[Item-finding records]
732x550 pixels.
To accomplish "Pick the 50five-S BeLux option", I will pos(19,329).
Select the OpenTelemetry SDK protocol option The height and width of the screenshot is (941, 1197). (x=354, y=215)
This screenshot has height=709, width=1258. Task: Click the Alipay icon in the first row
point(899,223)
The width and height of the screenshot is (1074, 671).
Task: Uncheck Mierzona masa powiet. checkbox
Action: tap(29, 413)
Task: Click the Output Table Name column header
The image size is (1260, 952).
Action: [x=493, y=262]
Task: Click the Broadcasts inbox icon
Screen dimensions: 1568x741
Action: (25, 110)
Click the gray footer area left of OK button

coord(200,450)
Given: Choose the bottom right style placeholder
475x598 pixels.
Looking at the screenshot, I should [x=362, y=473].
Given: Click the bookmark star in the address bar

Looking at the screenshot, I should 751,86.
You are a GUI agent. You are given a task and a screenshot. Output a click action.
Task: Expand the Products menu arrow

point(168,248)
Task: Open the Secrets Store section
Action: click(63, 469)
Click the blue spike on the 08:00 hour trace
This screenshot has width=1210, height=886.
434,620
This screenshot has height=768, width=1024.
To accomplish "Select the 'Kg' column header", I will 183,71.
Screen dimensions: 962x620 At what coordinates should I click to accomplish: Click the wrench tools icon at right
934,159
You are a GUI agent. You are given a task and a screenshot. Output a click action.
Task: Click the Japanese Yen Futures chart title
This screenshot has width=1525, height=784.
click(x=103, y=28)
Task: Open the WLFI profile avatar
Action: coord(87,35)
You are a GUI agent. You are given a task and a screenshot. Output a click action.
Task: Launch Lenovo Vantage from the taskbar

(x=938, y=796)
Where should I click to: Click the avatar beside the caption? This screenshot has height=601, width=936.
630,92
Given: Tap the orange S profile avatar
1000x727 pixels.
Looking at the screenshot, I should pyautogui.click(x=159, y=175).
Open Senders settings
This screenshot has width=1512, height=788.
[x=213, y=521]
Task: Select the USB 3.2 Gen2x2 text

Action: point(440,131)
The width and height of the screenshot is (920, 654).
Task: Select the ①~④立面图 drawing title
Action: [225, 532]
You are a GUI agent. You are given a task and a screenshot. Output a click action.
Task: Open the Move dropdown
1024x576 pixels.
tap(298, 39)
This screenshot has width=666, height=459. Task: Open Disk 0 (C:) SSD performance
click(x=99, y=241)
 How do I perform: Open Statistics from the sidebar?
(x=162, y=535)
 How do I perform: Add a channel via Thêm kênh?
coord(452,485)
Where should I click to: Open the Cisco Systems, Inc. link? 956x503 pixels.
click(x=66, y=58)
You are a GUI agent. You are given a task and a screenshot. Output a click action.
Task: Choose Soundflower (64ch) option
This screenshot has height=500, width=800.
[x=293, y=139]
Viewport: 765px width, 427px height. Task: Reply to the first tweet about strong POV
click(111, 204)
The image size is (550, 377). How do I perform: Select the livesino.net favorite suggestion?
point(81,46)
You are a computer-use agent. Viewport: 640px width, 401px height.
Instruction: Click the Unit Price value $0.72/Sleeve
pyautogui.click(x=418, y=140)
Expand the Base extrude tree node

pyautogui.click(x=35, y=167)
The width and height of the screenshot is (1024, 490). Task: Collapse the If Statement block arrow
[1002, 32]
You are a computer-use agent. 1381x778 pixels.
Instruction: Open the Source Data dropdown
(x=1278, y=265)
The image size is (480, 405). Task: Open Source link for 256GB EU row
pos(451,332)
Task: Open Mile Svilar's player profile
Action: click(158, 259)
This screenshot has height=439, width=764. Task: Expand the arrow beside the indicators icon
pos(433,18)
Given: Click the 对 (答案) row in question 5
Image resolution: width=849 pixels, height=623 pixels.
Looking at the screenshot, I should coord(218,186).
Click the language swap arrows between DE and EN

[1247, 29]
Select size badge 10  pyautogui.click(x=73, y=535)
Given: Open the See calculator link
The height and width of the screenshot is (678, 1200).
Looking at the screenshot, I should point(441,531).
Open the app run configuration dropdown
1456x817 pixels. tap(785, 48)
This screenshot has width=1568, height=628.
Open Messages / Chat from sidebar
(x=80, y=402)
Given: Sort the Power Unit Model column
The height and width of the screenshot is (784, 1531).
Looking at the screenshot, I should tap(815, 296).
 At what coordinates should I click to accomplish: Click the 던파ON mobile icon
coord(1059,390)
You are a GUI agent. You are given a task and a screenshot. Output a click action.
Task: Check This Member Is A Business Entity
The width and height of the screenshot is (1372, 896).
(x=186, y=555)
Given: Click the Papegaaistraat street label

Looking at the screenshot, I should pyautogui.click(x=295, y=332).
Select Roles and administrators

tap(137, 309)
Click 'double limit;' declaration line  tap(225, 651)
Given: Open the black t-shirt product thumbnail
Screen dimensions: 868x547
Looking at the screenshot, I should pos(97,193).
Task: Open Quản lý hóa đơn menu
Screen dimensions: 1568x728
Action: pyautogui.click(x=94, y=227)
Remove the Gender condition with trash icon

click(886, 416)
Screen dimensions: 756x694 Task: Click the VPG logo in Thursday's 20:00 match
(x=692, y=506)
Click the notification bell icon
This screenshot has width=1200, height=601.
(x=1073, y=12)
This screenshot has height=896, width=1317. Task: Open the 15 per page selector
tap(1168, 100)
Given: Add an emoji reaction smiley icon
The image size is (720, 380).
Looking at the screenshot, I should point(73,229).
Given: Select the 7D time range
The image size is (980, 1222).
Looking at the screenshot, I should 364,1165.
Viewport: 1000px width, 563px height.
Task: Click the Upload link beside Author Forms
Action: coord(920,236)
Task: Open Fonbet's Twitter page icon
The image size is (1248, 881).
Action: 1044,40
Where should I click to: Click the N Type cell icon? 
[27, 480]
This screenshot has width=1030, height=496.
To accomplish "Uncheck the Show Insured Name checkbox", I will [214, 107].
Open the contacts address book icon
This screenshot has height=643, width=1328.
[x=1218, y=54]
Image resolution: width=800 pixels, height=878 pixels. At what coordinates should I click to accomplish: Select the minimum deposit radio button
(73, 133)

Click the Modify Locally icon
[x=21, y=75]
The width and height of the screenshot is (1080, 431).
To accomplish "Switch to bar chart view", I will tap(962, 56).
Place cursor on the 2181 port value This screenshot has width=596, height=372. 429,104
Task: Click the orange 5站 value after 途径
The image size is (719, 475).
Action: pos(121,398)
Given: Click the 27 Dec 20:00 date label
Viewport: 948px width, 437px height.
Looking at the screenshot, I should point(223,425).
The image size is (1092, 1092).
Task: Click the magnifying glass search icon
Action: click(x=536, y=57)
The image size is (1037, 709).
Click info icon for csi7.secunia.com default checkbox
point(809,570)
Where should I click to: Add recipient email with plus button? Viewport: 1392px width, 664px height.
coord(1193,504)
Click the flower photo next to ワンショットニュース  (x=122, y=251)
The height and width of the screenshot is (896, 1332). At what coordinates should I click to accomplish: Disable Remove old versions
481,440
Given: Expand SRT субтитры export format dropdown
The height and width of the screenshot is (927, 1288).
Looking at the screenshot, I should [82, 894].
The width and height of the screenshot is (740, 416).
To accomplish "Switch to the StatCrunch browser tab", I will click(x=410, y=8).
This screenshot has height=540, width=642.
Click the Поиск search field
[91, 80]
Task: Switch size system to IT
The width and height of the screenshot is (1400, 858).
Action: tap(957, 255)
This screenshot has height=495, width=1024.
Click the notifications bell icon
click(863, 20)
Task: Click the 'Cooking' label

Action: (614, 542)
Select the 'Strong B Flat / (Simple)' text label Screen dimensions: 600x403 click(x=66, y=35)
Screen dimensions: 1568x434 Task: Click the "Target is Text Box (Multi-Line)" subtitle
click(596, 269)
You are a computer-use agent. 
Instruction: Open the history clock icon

PROBLEM TO SOLVE
Render the item-finding records above as a numbered list, one line per item, leaving out the blank lines.

WRITTEN SOLUTION
1. 732x550 pixels.
2. To accomplish "Pick the 50five-S BeLux option", I will pos(19,329).
3. Select the OpenTelemetry SDK protocol option The height and width of the screenshot is (941, 1197). (x=354, y=215)
4. This screenshot has height=709, width=1258. Task: Click the Alipay icon in the first row
5. point(899,223)
6. The width and height of the screenshot is (1074, 671).
7. Task: Uncheck Mierzona masa powiet. checkbox
8. Action: tap(29, 413)
9. Task: Click the Output Table Name column header
10. The image size is (1260, 952).
11. Action: [x=493, y=262]
12. Task: Click the Broadcasts inbox icon
13. Screen dimensions: 1568x741
14. Action: (25, 110)
15. Click the gray footer area left of OK button
16. coord(200,450)
17. Given: Choose the bottom right style placeholder
18. 475x598 pixels.
19. Looking at the screenshot, I should [x=362, y=473].
20. Given: Click the bookmark star in the address bar
21. Looking at the screenshot, I should 751,86.
22. You are a GUI agent. You are given a task and a screenshot. Output a click action.
23. Task: Expand the Products menu arrow
24. point(168,248)
25. Task: Open the Secrets Store section
26. Action: click(63, 469)
27. Click the blue spike on the 08:00 hour trace
28. This screenshot has width=1210, height=886.
29. 434,620
30. This screenshot has height=768, width=1024.
31. To accomplish "Select the 'Kg' column header", I will 183,71.
32. Screen dimensions: 962x620 At what coordinates should I click to accomplish: Click the wrench tools icon at right
33. 934,159
34. You are a GUI agent. You are given a task and a screenshot. Output a click action.
35. Task: Click the Japanese Yen Futures chart title
36. This screenshot has width=1525, height=784.
37. click(x=103, y=28)
38. Task: Open the WLFI profile avatar
39. Action: coord(87,35)
40. You are a GUI agent. You are given a task and a screenshot. Output a click action.
41. Task: Launch Lenovo Vantage from the taskbar
42. (x=938, y=796)
43. Where should I click to: Click the avatar beside the caption? This screenshot has height=601, width=936.
44. 630,92
45. Given: Tap the orange S profile avatar
46. 1000x727 pixels.
47. Looking at the screenshot, I should pyautogui.click(x=159, y=175).
48. Open Senders settings
49. This screenshot has width=1512, height=788.
50. [x=213, y=521]
51. Task: Select the USB 3.2 Gen2x2 text
52. Action: point(440,131)
53. The width and height of the screenshot is (920, 654).
54. Task: Select the ①~④立面图 drawing title
55. Action: [225, 532]
56. You are a GUI agent. You are given a task and a screenshot. Output a click action.
57. Task: Open the Move dropdown
58. 1024x576 pixels.
59. tap(298, 39)
60. This screenshot has width=666, height=459. Task: Open Disk 0 (C:) SSD performance
61. click(x=99, y=241)
62.  How do I perform: Open Statistics from the sidebar?
63. (x=162, y=535)
64.  How do I perform: Add a channel via Thêm kênh?
65. coord(452,485)
66. Where should I click to: Open the Cisco Systems, Inc. link? 956x503 pixels.
67. click(x=66, y=58)
68. You are a GUI agent. You are given a task and a screenshot. Output a click action.
69. Task: Choose Soundflower (64ch) option
70. This screenshot has height=500, width=800.
71. [x=293, y=139]
72. Viewport: 765px width, 427px height. Task: Reply to the first tweet about strong POV
73. click(111, 204)
74. The image size is (550, 377). How do I perform: Select the livesino.net favorite suggestion?
75. point(81,46)
76. You are a computer-use agent. Viewport: 640px width, 401px height.
77. Instruction: Click the Unit Price value $0.72/Sleeve
78. pyautogui.click(x=418, y=140)
79. Expand the Base extrude tree node
80. pyautogui.click(x=35, y=167)
81. The width and height of the screenshot is (1024, 490). Task: Collapse the If Statement block arrow
82. [1002, 32]
83. You are a computer-use agent. 1381x778 pixels.
84. Instruction: Open the Source Data dropdown
85. (x=1278, y=265)
86. The image size is (480, 405). Task: Open Source link for 256GB EU row
87. pos(451,332)
88. Task: Open Mile Svilar's player profile
89. Action: click(158, 259)
90. This screenshot has height=439, width=764. Task: Expand the arrow beside the indicators icon
91. pos(433,18)
92. Given: Click the 对 (答案) row in question 5
93. Image resolution: width=849 pixels, height=623 pixels.
94. Looking at the screenshot, I should coord(218,186).
95. Click the language swap arrows between DE and EN
96. [1247, 29]
97. Select size badge 10  pyautogui.click(x=73, y=535)
98. Given: Open the See calculator link
99. The height and width of the screenshot is (678, 1200).
100. Looking at the screenshot, I should point(441,531).
101. Open the app run configuration dropdown
102. 1456x817 pixels. tap(785, 48)
103. This screenshot has width=1568, height=628.
104. Open Messages / Chat from sidebar
105. (x=80, y=402)
106. Given: Sort the Power Unit Model column
107. The height and width of the screenshot is (784, 1531).
108. Looking at the screenshot, I should tap(815, 296).
109.  At what coordinates should I click to accomplish: Click the 던파ON mobile icon
110. coord(1059,390)
111. You are a GUI agent. You are given a task and a screenshot. Output a click action.
112. Task: Check This Member Is A Business Entity
113. The width and height of the screenshot is (1372, 896).
114. (x=186, y=555)
115. Given: Click the Papegaaistraat street label
116. Looking at the screenshot, I should pyautogui.click(x=295, y=332).
117. Select Roles and administrators
118. tap(137, 309)
119. Click 'double limit;' declaration line  tap(225, 651)
120. Given: Open the black t-shirt product thumbnail
121. Screen dimensions: 868x547
122. Looking at the screenshot, I should pos(97,193).
123. Task: Open Quản lý hóa đơn menu
124. Screen dimensions: 1568x728
125. Action: pyautogui.click(x=94, y=227)
126. Remove the Gender condition with trash icon
127. click(886, 416)
128. Screen dimensions: 756x694 Task: Click the VPG logo in Thursday's 20:00 match
129. (x=692, y=506)
130. Click the notification bell icon
131. This screenshot has width=1200, height=601.
132. (x=1073, y=12)
133. This screenshot has height=896, width=1317. Task: Open the 15 per page selector
134. tap(1168, 100)
135. Given: Add an emoji reaction smiley icon
136. The image size is (720, 380).
137. Looking at the screenshot, I should point(73,229).
138. Given: Select the 7D time range
139. The image size is (980, 1222).
140. Looking at the screenshot, I should 364,1165.
141. Viewport: 1000px width, 563px height.
142. Task: Click the Upload link beside Author Forms
143. Action: coord(920,236)
144. Task: Open Fonbet's Twitter page icon
145. The image size is (1248, 881).
146. Action: 1044,40
147. Where should I click to: Click the N Type cell icon? 
148. [27, 480]
149. This screenshot has width=1030, height=496.
150. To accomplish "Uncheck the Show Insured Name checkbox", I will [214, 107].
151. Open the contacts address book icon
152. This screenshot has height=643, width=1328.
153. [x=1218, y=54]
154. Image resolution: width=800 pixels, height=878 pixels. At what coordinates should I click to accomplish: Select the minimum deposit radio button
155. (73, 133)
156. Click the Modify Locally icon
157. [x=21, y=75]
158. The width and height of the screenshot is (1080, 431).
159. To accomplish "Switch to bar chart view", I will tap(962, 56).
160. Place cursor on the 2181 port value This screenshot has width=596, height=372. 429,104
161. Task: Click the orange 5站 value after 途径
162. The image size is (719, 475).
163. Action: pos(121,398)
164. Given: Click the 27 Dec 20:00 date label
165. Viewport: 948px width, 437px height.
166. Looking at the screenshot, I should point(223,425).
167. The image size is (1092, 1092).
168. Task: Click the magnifying glass search icon
169. Action: click(x=536, y=57)
170. The image size is (1037, 709).
171. Click info icon for csi7.secunia.com default checkbox
172. point(809,570)
173. Where should I click to: Add recipient email with plus button? Viewport: 1392px width, 664px height.
174. coord(1193,504)
175. Click the flower photo next to ワンショットニュース  (x=122, y=251)
176. The height and width of the screenshot is (896, 1332). At what coordinates should I click to accomplish: Disable Remove old versions
177. 481,440
178. Given: Expand SRT субтитры export format dropdown
179. The height and width of the screenshot is (927, 1288).
180. Looking at the screenshot, I should [82, 894].
181. The width and height of the screenshot is (740, 416).
182. To accomplish "Switch to the StatCrunch browser tab", I will click(x=410, y=8).
183. This screenshot has height=540, width=642.
184. Click the Поиск search field
185. [91, 80]
186. Task: Switch size system to IT
187. The width and height of the screenshot is (1400, 858).
188. Action: tap(957, 255)
189. This screenshot has height=495, width=1024.
190. Click the notifications bell icon
191. click(863, 20)
192. Task: Click the 'Cooking' label
193. Action: (614, 542)
194. Select the 'Strong B Flat / (Simple)' text label Screen dimensions: 600x403 click(x=66, y=35)
195. Screen dimensions: 1568x434 Task: Click the "Target is Text Box (Multi-Line)" subtitle
196. click(596, 269)
197. You are a computer-use agent. 
198. Instruction: Open the history clock icon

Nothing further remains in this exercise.